Sun, Fun und Horrorfratzen: der Facekini an Chinas Stränden
Sie lieben all das, was wir am Meer auch gerne tun: im Wasser planschen, Ballspiele, picknicken, Sandburgen bauen. Trotzdem sind die Bilder, die in diesen Tagen von der chinesischen Riviera zu uns herüberschwappen, falsch. So falsch, wie sie in unseren Augen nur sein können – und, wie ich finde, auch ziemlich verstörend.
Eine Begegnung mit Michael Myers, dem Protagonisten im Horrorstreifen «Halloween», würde man vielleicht hinter einem Busch oder in einer dunklen Waschküche erwarten, nicht jedoch an einem Beach. Doch genau an diesen blutrünstigen, maskierten Killer erinnern mich viele Chinesinnen und Chinesen auf diesen Bildern. Sie tragen nämlich nicht nur Badehose und Badekleid, sondern auch bizarre Gesichtsmasken, die bloss Augen, Mund und Nase freilassen. Der Facekini gehört in China mittlerweile zu den beliebtesten Sonnenschutzmitteln, berichtet die «Süddeutsche Zeitung».
Während mich die Bilder deswegen vor allem irritieren und mich an schlaflose Nächte erinnern, die ich nach «Halloween» eine Weile hatte, lacht sich das Gros der Menschen im Westen gerade schief: Die spinnen, die Chinesen, so der Tenor. Also Grinsen, Kopfschütteln und dann weiter sünnele, später die Bräunungsstreifen unter dem Hashtag #tanlines auf Instagram posten. Hier in Europa gilt es als schick, braun gebrannt aus den Ferien zurückzukehren. Und nicht nur das: Ein gebräunter Teint wirkt gesund, attraktiv sowieso.

Bild: Imago Stock&people
In China ist es genau andersherum. Im Reich der Mitte signalisiert eine sehr helle Haut Wohlstand und Noblesse, dunkle jedoch steht für Armut, wie es einst auch lange Zeit in Europa der Fall gewesen war. Erst vor etwa 100 Jahren, als Stilikone Coco Chanel nach Ferien an der Côte d’Azur mit einem gebräunten Teint Aufsehen erregte, änderte sich unser Schönheitsideal.
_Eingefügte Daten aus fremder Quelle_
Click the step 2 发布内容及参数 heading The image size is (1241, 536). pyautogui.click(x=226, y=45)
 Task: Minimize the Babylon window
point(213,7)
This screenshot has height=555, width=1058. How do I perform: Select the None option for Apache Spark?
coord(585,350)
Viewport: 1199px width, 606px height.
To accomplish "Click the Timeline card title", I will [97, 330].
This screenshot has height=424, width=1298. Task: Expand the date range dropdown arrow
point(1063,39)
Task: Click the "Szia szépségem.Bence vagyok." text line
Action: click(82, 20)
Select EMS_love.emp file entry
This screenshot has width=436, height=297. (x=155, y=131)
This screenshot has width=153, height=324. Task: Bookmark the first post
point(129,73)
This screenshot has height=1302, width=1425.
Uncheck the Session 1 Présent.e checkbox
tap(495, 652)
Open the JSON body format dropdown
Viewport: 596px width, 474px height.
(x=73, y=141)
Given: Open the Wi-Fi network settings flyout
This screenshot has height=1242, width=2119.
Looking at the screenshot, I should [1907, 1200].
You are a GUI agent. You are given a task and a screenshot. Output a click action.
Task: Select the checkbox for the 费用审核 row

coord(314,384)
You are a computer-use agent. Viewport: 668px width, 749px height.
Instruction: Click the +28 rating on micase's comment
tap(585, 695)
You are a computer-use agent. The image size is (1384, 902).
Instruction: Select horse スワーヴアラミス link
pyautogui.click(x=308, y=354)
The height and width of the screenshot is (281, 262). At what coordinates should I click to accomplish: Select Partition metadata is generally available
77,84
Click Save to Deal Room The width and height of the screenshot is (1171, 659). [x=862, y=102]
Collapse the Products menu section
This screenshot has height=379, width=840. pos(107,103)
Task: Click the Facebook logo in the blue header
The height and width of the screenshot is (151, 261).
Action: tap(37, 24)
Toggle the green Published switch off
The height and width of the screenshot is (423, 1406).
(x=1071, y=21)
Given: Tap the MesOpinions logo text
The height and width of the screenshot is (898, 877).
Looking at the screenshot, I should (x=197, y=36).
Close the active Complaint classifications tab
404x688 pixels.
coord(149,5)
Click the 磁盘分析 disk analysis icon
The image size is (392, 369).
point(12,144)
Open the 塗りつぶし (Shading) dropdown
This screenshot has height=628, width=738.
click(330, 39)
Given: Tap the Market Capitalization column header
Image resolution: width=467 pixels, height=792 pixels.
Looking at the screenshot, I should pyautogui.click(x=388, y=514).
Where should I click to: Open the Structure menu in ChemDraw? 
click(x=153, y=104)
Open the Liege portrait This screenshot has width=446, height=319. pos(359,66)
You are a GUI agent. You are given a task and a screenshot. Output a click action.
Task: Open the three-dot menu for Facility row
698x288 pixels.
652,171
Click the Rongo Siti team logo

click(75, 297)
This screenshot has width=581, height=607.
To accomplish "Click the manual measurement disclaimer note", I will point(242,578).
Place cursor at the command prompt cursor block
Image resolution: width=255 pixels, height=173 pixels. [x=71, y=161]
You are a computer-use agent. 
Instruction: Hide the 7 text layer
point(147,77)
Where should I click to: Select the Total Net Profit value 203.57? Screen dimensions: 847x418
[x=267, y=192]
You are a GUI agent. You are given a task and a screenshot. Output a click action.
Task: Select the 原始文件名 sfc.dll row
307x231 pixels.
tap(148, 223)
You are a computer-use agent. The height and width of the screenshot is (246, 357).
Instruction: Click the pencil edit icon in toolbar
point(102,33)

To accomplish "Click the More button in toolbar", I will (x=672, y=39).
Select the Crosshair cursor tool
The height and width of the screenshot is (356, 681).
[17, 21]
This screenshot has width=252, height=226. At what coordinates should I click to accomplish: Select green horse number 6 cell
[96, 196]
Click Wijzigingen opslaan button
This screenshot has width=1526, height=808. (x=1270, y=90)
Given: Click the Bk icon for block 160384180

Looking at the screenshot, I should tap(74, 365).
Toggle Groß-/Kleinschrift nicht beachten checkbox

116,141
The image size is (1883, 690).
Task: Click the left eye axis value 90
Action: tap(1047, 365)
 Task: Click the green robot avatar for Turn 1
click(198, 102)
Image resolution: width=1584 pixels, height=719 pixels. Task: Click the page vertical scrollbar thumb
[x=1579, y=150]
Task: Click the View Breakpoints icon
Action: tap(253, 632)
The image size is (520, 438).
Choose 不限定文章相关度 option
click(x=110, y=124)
Bis nach China vermochte die Begeisterung über die Sonnenbräune indes nicht zu strahlen.
Kein Wunder also, tun die Chinesen noch heute alles, um ihre Blässe beizubehalten. Was denken sie sich wohl, wenn sie Bilder der grossen Fleischbeschau an den Stränden Europas zu Gesicht bekommen? Wahrscheinlich lachen auch sie sich einen Schranz: «Wie kann man nur so doof sein, seine Haut direkt der Sonne auszusetzen.» Abgesehen von ihrem Schönheitsideal geht in China grosse Angst vor der krebserregenden Wirkung der Sonnenstrahlen um. Man schützt sich seit jeher mit Schirmen und zentimeterdicken Schichten Sonnencreme, mit dem Facekini hat diese Obsession eine neue Dimension erhalten.

Bild: Visual China Group
Klar ist Sonnenbaden gefährlich, und klar ist es ziemlich dumm, sich im Sommer zwischen 11 und 16 Uhr nicht im Schatten aufzuhalten, aber gerade derart dick auftragen? Es ein wenig legerer nehmen, das muss man doch, damit noch ein bisschen Leben übrig bleibt in dieser ohnehin sehr düsteren Welt. Viel Sonnencreme, das muss reichen, und dann geht der Sun in the Fun los. Ich kann mir nun mal wirklich nicht vorstellen, dass es Spass macht, eine solche Maske zu tragen. Hitzestau und Platzangst anstatt Unbeschwertheit.
Insofern wünsche ich den Gästen an der chinesischen Riviera einen Coco-Chanel-Moment wie damals vor 100 Jahren in Europa.